Step 3: Create a fluentd configuration where you will be configuring the logging driver inside the fluent.conf which is further being copied inside the fluentd docker image.

fluent.conf

“`

@type forward
port 24224
bind 0.0.0.0

@type copy

@type elasticsearch
host elasticsearch
port 9200
logstash_format true
logstash_prefix fluentd
logstash_dateformat %Y%m%d
include_tag_key true
type_name access_log
tag_key app
flush_interval 1s
index_name fluentd
type_name fluentd

@type stdout

“`

This will also create an index naming as fluentd & host is defined in the name of the service defined for elasticsearch.

Step 4: Build the fluentd image and create a docker container from that.

Dockerfile.fluent

“`
FROM fluent/fluentd:latest
COPY fluent.conf /fluentd/etc/
RUN [“gem”, “install”, “fluent-plugin-elasticsearch”, “–no-rdoc”, “–no-ri”, “–version”, “1.9.5”]
“`

Here the logging driver pluggin is been installed and configured inside the fluentd.

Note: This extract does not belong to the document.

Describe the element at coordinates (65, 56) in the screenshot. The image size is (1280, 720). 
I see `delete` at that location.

Now build the docker image. And create a container.

“`
docker build -t fluent -f Dockerfile.fluent .
docker run -itd –name fluentd -p 24224:24224 –network=docker-net fluent
“`

Step 5: Now you need to create a container whose logs you want to see on kibana by configuring it on the run time. In this example, I am creating an nginx container and configuring it for the log driver.

“`
docker run -itd –name nginx -p 80:80 –network=docker-net –log-driver=fluentd –log-opt fluentd-address=udp://:24224 opstree/nginx:server
“`

Step 6: Finally you need to create a docker container for kibana inside the same network.

“`
docker run -itd –name kibana -p 5601:5601 –network=docker-net kibana
“`

Now, You will be able to check the logs for the nginx container on kibana by creating an index fluentd-*.

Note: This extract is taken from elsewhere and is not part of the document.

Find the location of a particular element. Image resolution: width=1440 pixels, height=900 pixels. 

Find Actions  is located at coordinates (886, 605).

Types of Logging driver which can be used:

       Driver           Description

  •  none:           No logs are available for the container and docker logs does  not return any output.
  •  json-file:     The logs are formatted as JSON. The default logging driver for Docker.
  •  syslog:     Writes logging messages to the syslog facility. The syslog daemon must be running on the host machine.
  •  journald:     Writes log messages to journald. The journald daemon must be running on the host machine.
  •  gelf:     Writes log messages to a Graylog Extended Log Format (GELF) endpoint such as Graylog or Logstash.
  •  fluentd:     Writes log messages to fluentd (forward input). The fluentd daemon must be running on the host machine.
  •  awslogs:     Writes log messages to Amazon CloudWatch Logs.
  •  splunk:     Writes log messages to splunk using the HTTP Event Collector.
  •  etwlogs:     Writes log messages as Event Tracing for Windows (ETW) events. Only available on Windows platforms.
  •  gcplogs:     Writes log messages to Google Cloud Platform (GCP) Logging.
  •  logentries:     Writes log messages to Rapid7 Logentries.